Télévision - La poupée qui lisait

Source: Radio-Canada
Photo: Source: Radio-Canada

«Il était une fois une toute petite fille qui vivait en Russie dans une grande ville.» Ce sont les premiers mots de l'émission et l'enchantement est immédiat. Il faut dire qu'ils sont prononcés par la voix chantante et cristalline de Kim Yaroshevskaya, qui a enchanté toute une génération d'enfants dans les années 1960 avec Fanfreluche.

Depuis le tout début de septembre, Radio-Canada nous inonde d'émissions spéciales qui visent à célébrer son glorieux passé. La plupart sont bien faites, mais celle-ci est particulièrement touchante à cause de la personnalité chaleureuse de Mme Yaroshevskaya, qui s'y livre de façon inhabituelle.

Et il s'agit d'un plaidoyer exceptionnel pour la force du livre. «Souvent les gens me disent qu'ils n'avaient pas de livre chez eux lorsqu'ils étaient jeunes, raconte Kim Yaroshevskaya. Et c'est avec Fanfreluche qu'ils ont appris à être fascinés par les livres».

Trente ans plus tard, lorsqu'on aborde la comédienne dans les lectures publiques qu'elle continue à offrir, elle se fait régulièrement demander par des adultes pourtant bien informés comment elle faisait, à l'époque, pour entrer dans son grand livre...

La force du livre, c'est la petite Kim qui, dans son Moscou natal, recevait de son père les plus beaux cadeaux qu'il croyait lui donner, c'est-à-dire des livres. C'est le Don Quichotte qu'elle avait reçu, ne sachant pas lire mais s'inventant son propre Quichotte en admirant les gravures. C'est la découverte du Baron de Münchhausen, un des premiers livres qu'elle a pu lire seule, stupéfaite de constater à quel point il était possible d'être si drôle, si fou, si imaginatif.

Et c'est pendant des années une émission marquante, entièrement centrée sur le livre, l'histoire d'une poupée qui lit des livres, qui en fait la lecture, qui entre dans le livre pour en rencontrer les personnages, qui en détourne l'histoire, qui en imagine d'autres...

Une personnalité de feu

Pour comprendre Fanfreluche, il faut aussi comprendre d'où elle vient. Le personnage ne faisait pas partie du folklore russe. Il a été inventé à Montréal dans une petite troupe pour enfants que les patrons de la télévision naissante ont vue un jour, avant d'inviter les comédiens à créer ces personnages en ondes.
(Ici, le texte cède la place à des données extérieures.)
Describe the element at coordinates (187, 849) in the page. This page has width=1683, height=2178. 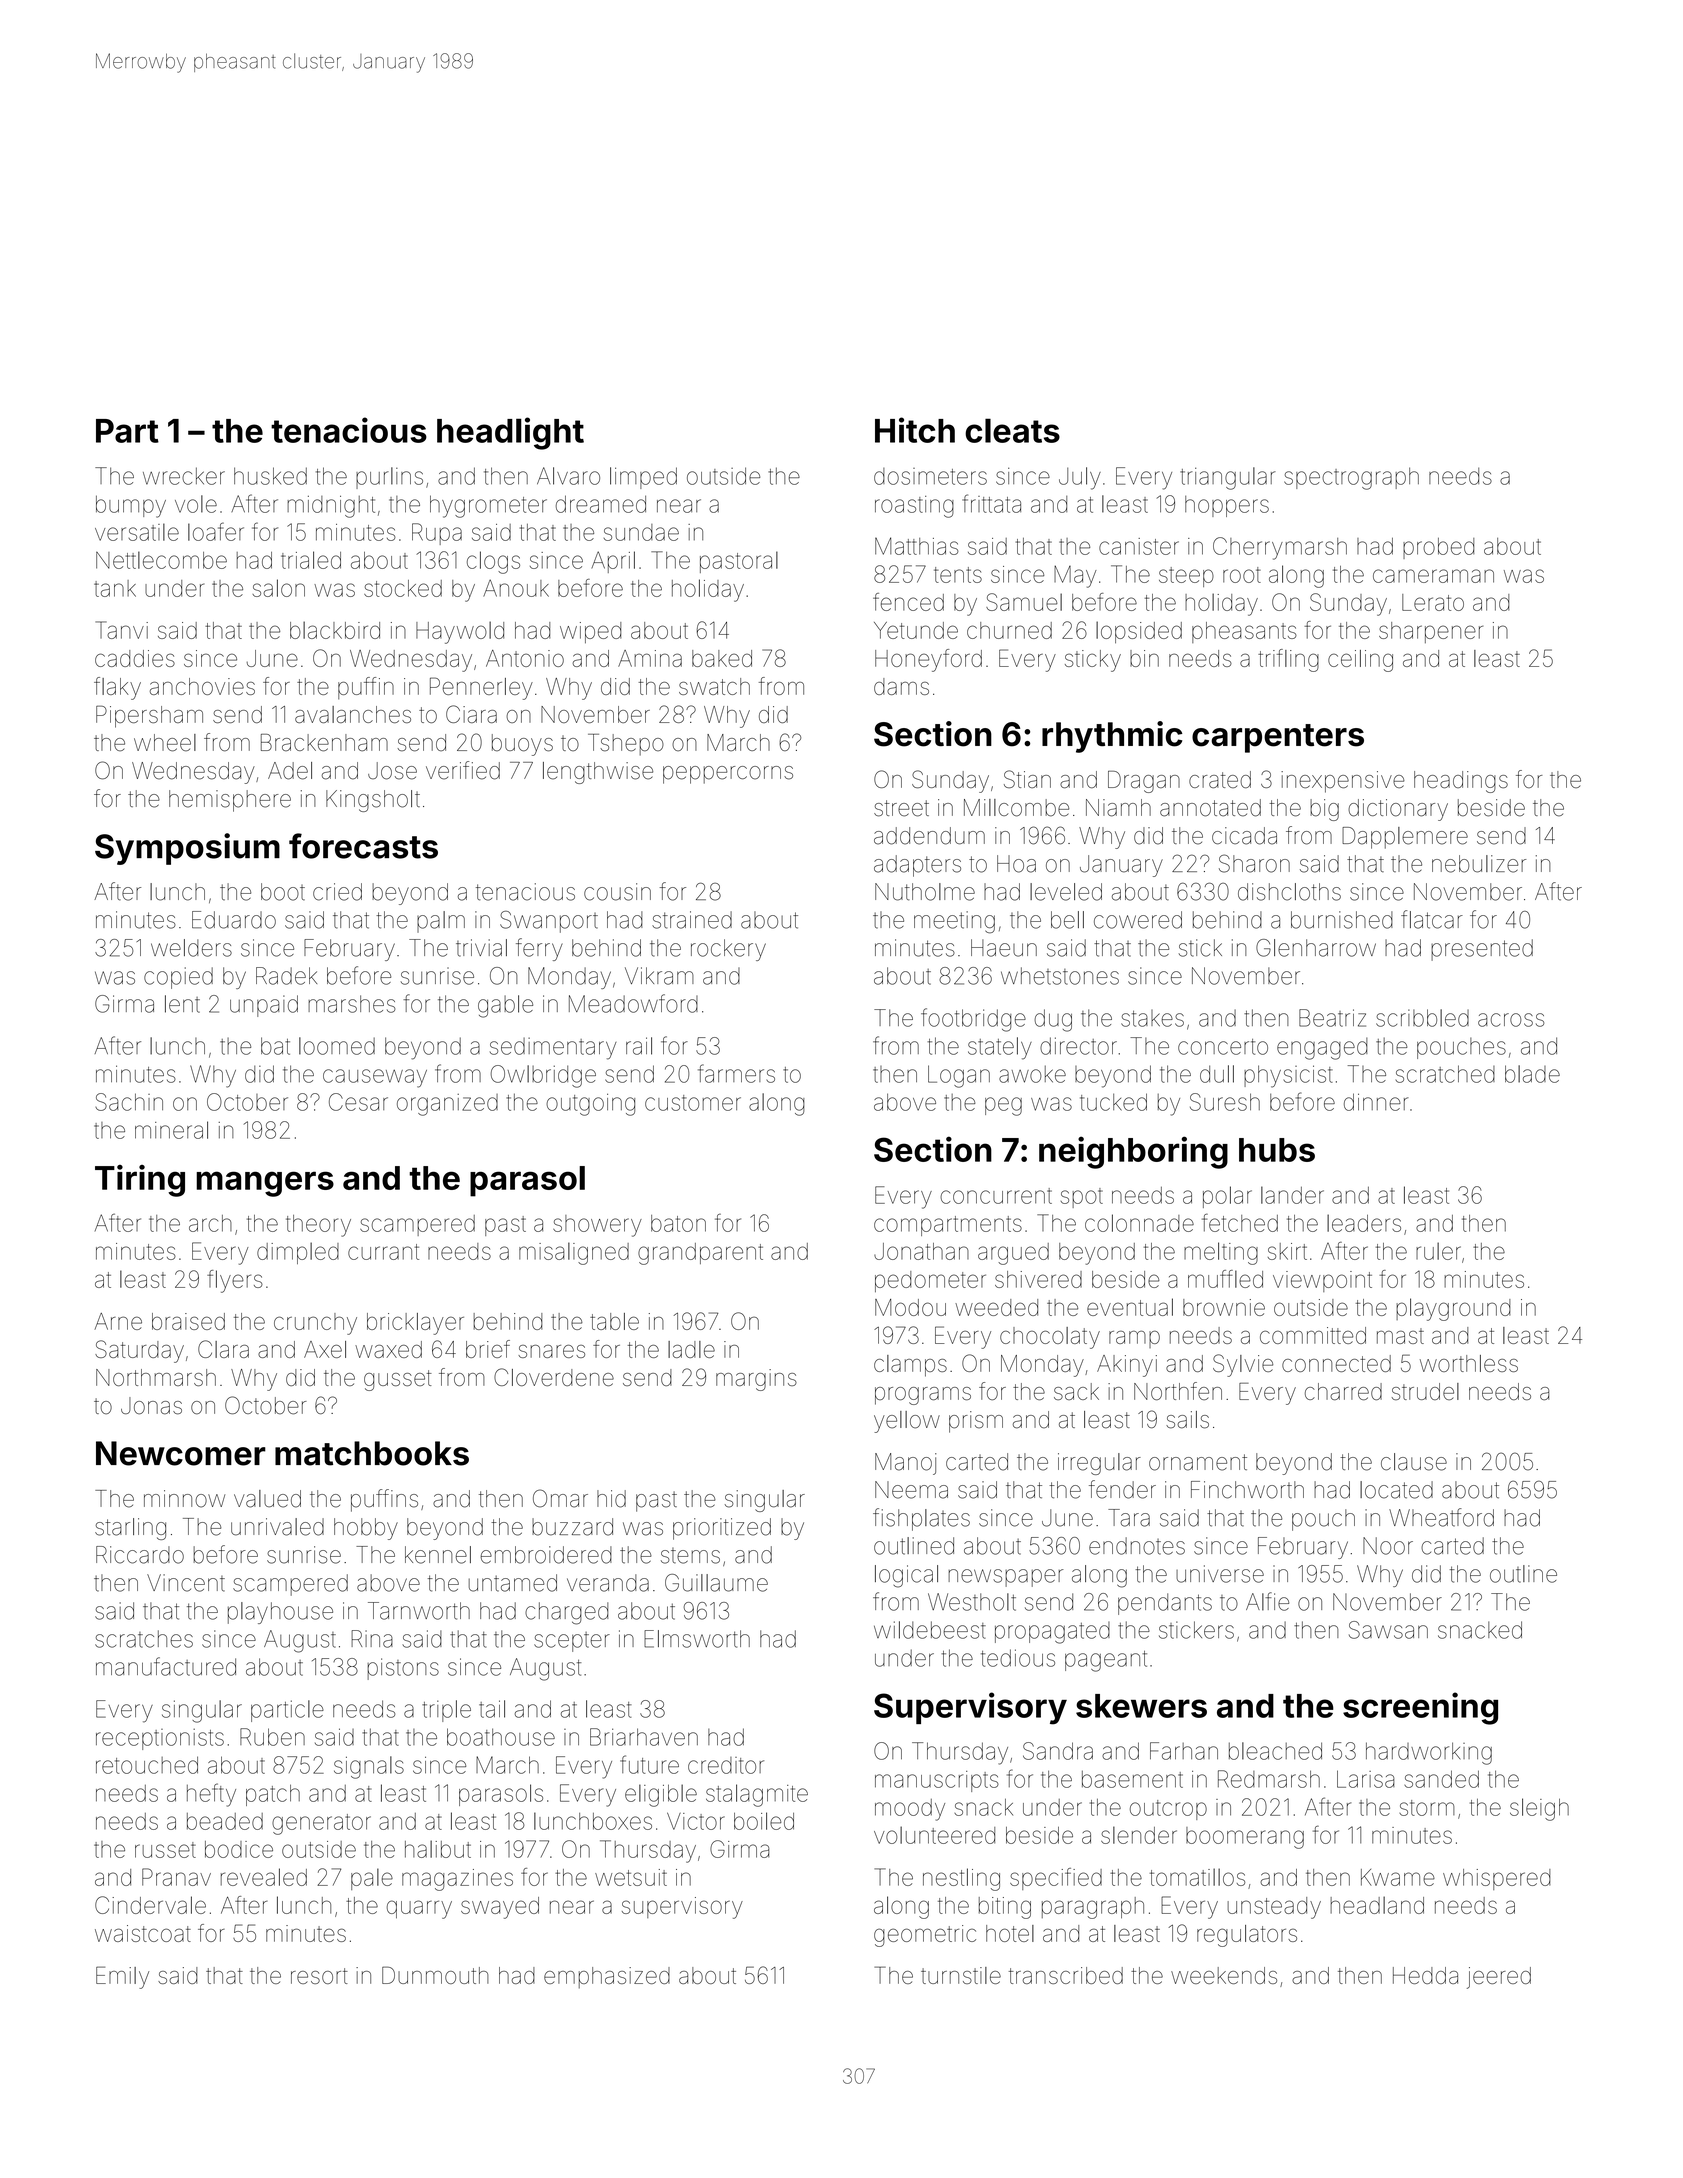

Ce qui donna lieu à une première série, Fafouin, puis à La boîte à surprises, les personnages de La boîte obtenant ensuite leurs propres émissions, comme une géante gazeuse peut éclater et donner naissance à de nouvelles planètes.

Mais Kim Yaroshevskaya, elle, avait déjà un passé familial mouvementé. Petite fille adorée de ses parents, elle ne pouvait toutefois pas avoir de poupée, sa mère estimant qu'une fille ne devait pas jouer avec une poupée pour être forte.

Cette mère était un personnage exceptionnel en soi, «une personnalité de feu», de dire Kim Yaroshevskaya. Comme la grand-mère de Kim ne voulait pas que sa fille marie son amoureux, la mère de Kim a fait la grève de la faim pendant deux semaines pour convaincre l'aïeule! Cette femme dynamique et explosive part avec son nouveau mari à Pittsburgh, aux États-Unis. Les deux deviennent militants communistes. La mère de Kim devient même anarchiste et se fait jeter en prison. Renvoyée en Russie, elle participe avec ferveur à la révolution de 1917. Mais, rapidement, elle déchante et, sous Staline, son mari, le père de Kim, plutôt trotskiste, se fait bâillonner. C'est alors qu'elle décide de donner finalement à la petite Kim la poupée dont elle rêvait, une façon d'abandonner le militantisme. Je vous laisse découvrir la suite, bouleversante, avec les yeux rieurs de Kim Yaroshevskaya qui se voilent pour raconter comment cette femme forte a fini tragiquement sa vie. On trouve probablement une partie de l'esprit de cette femme dans la Fanfreluche créée plus tard par sa fille, une poupée assoiffée de justice qui, malgré sa crinoline et ses joues roses enfantines, haranguait les rois des contes pour les remettre à leur place.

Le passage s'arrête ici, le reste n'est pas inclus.